A LLM-assisted Amazon shopping assistant that simplifies reviewing online feedback, helping to analyze product summaries and gain better insight to advise on Amazon purchases.
Reviews play a central role in the path to purchase, and many consumers don’t just skim them before purchasing or passing on a product. 53% of users within the age group 18-34 read Amazon review for more than 10 minutes before deciding to buy a product. It is also useful to compare products in terms of user reviews side-by-side to appreciate their strengths, weaknesses and other related issues, as well as, interpret reviews based on personalized requirements.

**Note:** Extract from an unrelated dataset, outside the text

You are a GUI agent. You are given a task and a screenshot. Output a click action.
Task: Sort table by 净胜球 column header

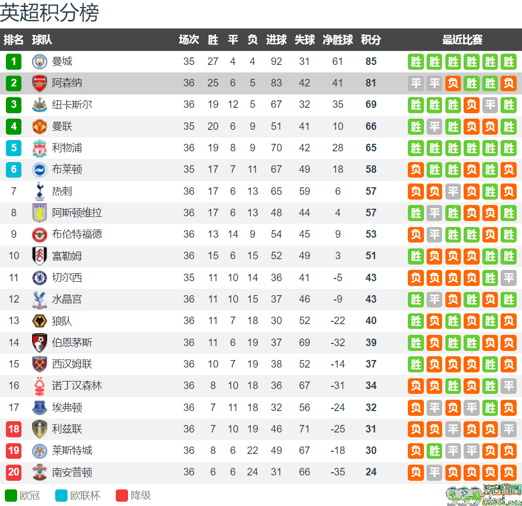pos(338,40)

A high-level design for the proposed system is presented below:
Our key components all use the OpenAI API, with GPT3.5-turbo as a base model for AI-driven predictions.
-
Prompt Classifier : Classifies whether the user wants a summary, comparison or recommendation. Internal backend component.
-
Review Summarizer : Summarizes multiple reviews in JSON format and returns structured product review summaries. An example is shown below:
-
Product Comparisons: Performs structured comparison across pairs of products. An example is shown below:
-
Personalized Product Recommendations: Given a user input, generates product recommendations by comparison of summaries guided by the user's requirements. An example is shown below:
-
Keyword Extraction: Extract keywords from the summarized reviews and allow to filter the summary according to a keyword. An example is shown below:
We use the Amazon Review Dataset Provided by UCSD (2018) with 233.1 million reviews. The dataset contains reviews in the range May 1996 - Oct 2018. We host a subset of this dataset in JSON format, along with associated metadata on MongoDB Atlas.
- Clone the repository:
git clone https://github.com/VijayrajS/ShopGPT
- Create a Python virtual environment: If you do not have Python virtualenv installed, please run the following command to install virtualenv:
pip install virtualenv or pip3 install virtualenv
or,
python3 -m pip install virtualenv
Setup the virtualenv by running the following commands:
python3 -m virtualenv .shopgpt_env
source .shopgpt_env/bin/activate
- Install necessary Python packages:
pip install -r requirements.txt
- Set up your own OpenAI API key: Follow instructions from OpenAI API docs. Update your API key in line3 of
GPTGateway.py
. - Download the dataset from UCSD Amazon Reviews Dataset
- Host your Database: Host the downloaded dataset on MongoDB Atlas. Update your MongoDB Atlas URI in line10 of
DataSource.py
. - Run the App Locally: Run
python UI_v0.py